Le Réseau Camerounais des Organisations des Droits de l’homme (RECODH) est un réseau associatif légalisé, constitué d’associations et de collectifs d’associations travaillant pour la promotion et la protection des droits de l’homme, la cohésion sociale et la gouvernance.

Le RECODH est né d’une recommandation du Programme National de Gouvernance de la République du Cameroun pour la période 2006-2010 qui, dans sa composante « Amélioration de la participation des citoyens et de la société civile à la gestion des affaires publiques », a prévu un axe  » Renforcement des capacités des ONG des droits humains « , avec pour principale activité la création d’un réseau de coordination des ONG des droits humains.

Son Assemblée Générale s’est tenue à l’Hôtel Mansel de Yaoundé le 06 janvier 2010, donnant naissance à la toute première organisation faîtière des organisations et mouvements des droits de l’homme au Cameroun.

MISSIONS, BUTS ET OBJECTIFS

Le RECODH est une association régie par la loi Camerounaise de 1990 sur la liberté d’Association. Sa mission est de contribuer à l’émergence d’une société civile résolument engagée dans la promotion et la protection du bien-être des citoyens.
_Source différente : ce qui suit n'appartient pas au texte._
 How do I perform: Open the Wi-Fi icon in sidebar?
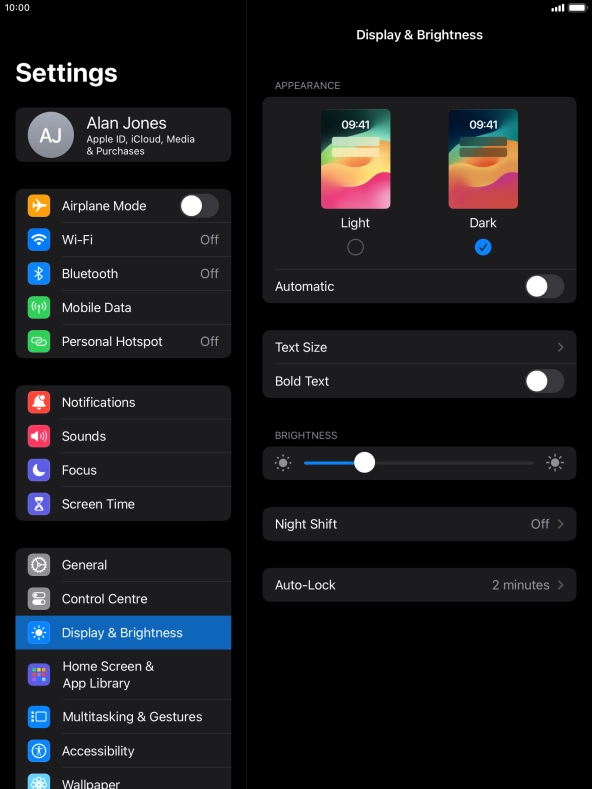pyautogui.click(x=39, y=240)
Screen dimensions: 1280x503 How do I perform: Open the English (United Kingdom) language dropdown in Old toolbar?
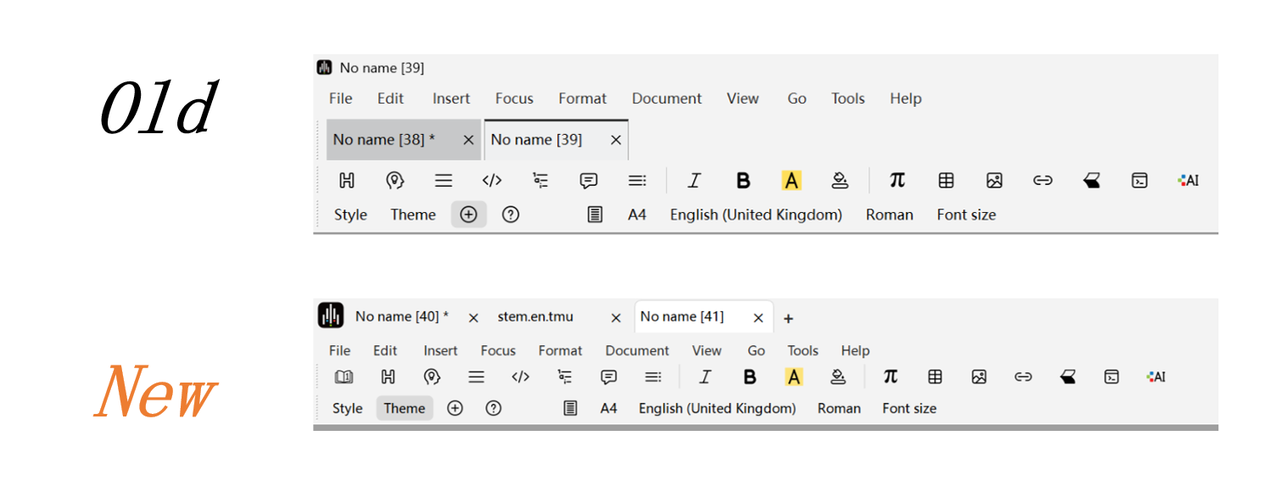click(756, 214)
Les membres et sympathisants du RECODH, disséminés sur l’ensemble du territoire national, travaillent pour un seul but : la culture des Droits de l’Homme au Cameroun.
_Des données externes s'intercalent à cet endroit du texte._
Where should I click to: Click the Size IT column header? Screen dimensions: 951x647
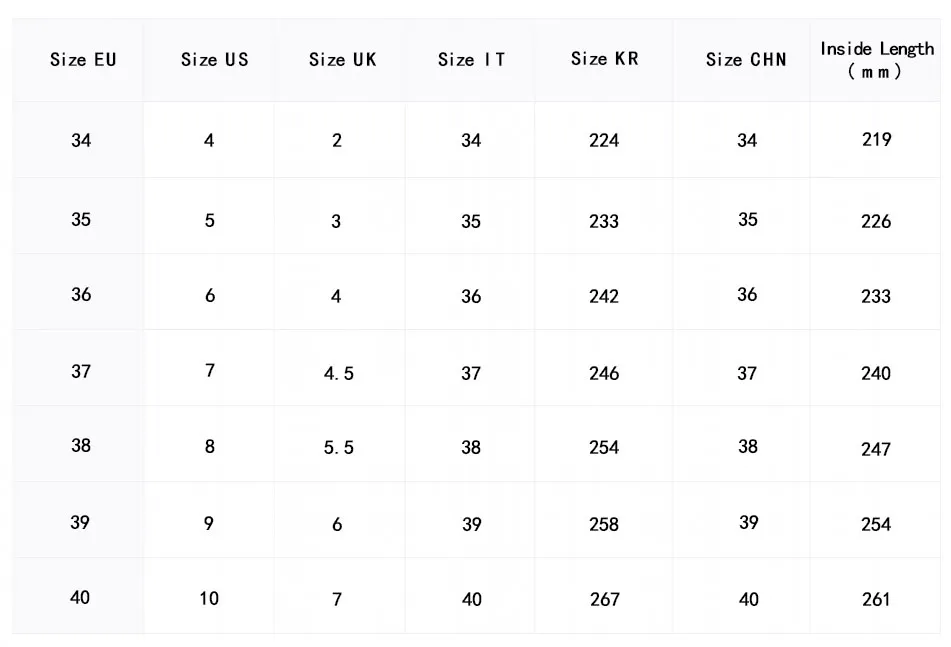click(x=471, y=60)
La réalisation de ce but passe par six objectifs à atteindre, à savoir :

  1. Renforcer les capacités des organisations de la société civile œuvrant dans le domaine des droits de l’homme ;
  2. Mener des actions communes de plaidoyer et lobbying pour la ratification et la mise en œuvre des instruments juridiques en faveur des droits de l’homme et des libertés fondamentales consacrés par les instruments nationaux, régionaux et internationaux.
  3. Sensibiliser et éduquer les citoyens sur leurs droits ;
  4. Assurer la protection et la défense des défenseurs des droits de l’homme et des libertés fondamentales consacrés par les instruments nationaux, régionaux et internationaux;
  5. Elaborer un rapport annuel alternatif sur la situation des droits de l’homme au Cameroun ;
  6. Collaborer avec les pouvoirs publics et les organisations nationales, régionales et internationales pour la promotion et la protection des droits de l’homme et des libertés fondamental.